### WORK ITEM
Recast the data below as a Markdown table with columns Row and Line: number each line and skip blank lines.

### SOURCE RECORDS
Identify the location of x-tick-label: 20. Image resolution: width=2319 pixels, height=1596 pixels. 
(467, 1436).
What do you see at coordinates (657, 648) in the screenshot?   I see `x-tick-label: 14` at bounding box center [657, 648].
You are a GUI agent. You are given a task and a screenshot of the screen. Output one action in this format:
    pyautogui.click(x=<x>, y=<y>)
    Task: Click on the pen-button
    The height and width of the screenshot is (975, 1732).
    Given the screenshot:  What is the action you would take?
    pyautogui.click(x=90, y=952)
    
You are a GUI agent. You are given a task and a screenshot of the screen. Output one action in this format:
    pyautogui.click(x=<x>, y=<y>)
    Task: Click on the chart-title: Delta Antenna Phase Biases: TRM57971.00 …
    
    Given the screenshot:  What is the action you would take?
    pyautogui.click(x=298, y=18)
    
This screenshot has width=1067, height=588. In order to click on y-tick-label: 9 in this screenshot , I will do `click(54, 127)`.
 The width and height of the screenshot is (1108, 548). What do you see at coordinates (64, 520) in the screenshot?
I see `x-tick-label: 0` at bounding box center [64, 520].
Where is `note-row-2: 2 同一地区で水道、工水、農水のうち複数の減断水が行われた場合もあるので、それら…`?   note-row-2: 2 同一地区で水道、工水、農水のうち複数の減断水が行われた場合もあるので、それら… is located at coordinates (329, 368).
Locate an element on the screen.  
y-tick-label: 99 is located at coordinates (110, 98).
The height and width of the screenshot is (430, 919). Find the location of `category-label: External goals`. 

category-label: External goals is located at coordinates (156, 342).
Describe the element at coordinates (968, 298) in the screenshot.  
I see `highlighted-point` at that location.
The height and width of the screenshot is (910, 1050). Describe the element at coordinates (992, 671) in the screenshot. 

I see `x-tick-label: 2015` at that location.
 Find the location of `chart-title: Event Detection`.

### RESPONSE TO THIS TASK
| Row | Line |
|---|---|
| 1 | Identify the location of x-tick-label: 20. Image resolution: width=2319 pixels, height=1596 pixels.  |
| 2 | (467, 1436). |
| 3 | What do you see at coordinates (657, 648) in the screenshot?   I see `x-tick-label: 14` at bounding box center [657, 648]. |
| 4 | You are a GUI agent. You are given a task and a screenshot of the screen. Output one action in this format: |
| 5 |     pyautogui.click(x=<x>, y=<y>) |
| 6 |     Task: Click on the pen-button |
| 7 |     The height and width of the screenshot is (975, 1732). |
| 8 |     Given the screenshot:  What is the action you would take? |
| 9 |     pyautogui.click(x=90, y=952) |
| 10 | You are a GUI agent. You are given a task and a screenshot of the screen. Output one action in this format: |
| 11 |     pyautogui.click(x=<x>, y=<y>) |
| 12 |     Task: Click on the chart-title: Delta Antenna Phase Biases: TRM57971.00 … |
| 13 |     Given the screenshot:  What is the action you would take? |
| 14 |     pyautogui.click(x=298, y=18) |
| 15 | This screenshot has width=1067, height=588. In order to click on y-tick-label: 9 in this screenshot , I will do `click(54, 127)`. |
| 16 |  The width and height of the screenshot is (1108, 548). What do you see at coordinates (64, 520) in the screenshot? |
| 17 | I see `x-tick-label: 0` at bounding box center [64, 520]. |
| 18 | Where is `note-row-2: 2 同一地区で水道、工水、農水のうち複数の減断水が行われた場合もあるので、それら…`?   note-row-2: 2 同一地区で水道、工水、農水のうち複数の減断水が行われた場合もあるので、それら… is located at coordinates (329, 368). |
| 19 | Locate an element on the screen.   |
| 20 | y-tick-label: 99 is located at coordinates (110, 98). |
| 21 | The height and width of the screenshot is (430, 919). Find the location of `category-label: External goals`.  |
| 22 | category-label: External goals is located at coordinates (156, 342). |
| 23 | Describe the element at coordinates (968, 298) in the screenshot.   |
| 24 | I see `highlighted-point` at that location. |
| 25 | The height and width of the screenshot is (910, 1050). Describe the element at coordinates (992, 671) in the screenshot.  |
| 26 | I see `x-tick-label: 2015` at that location. |
| 27 |  Find the location of `chart-title: Event Detection`. |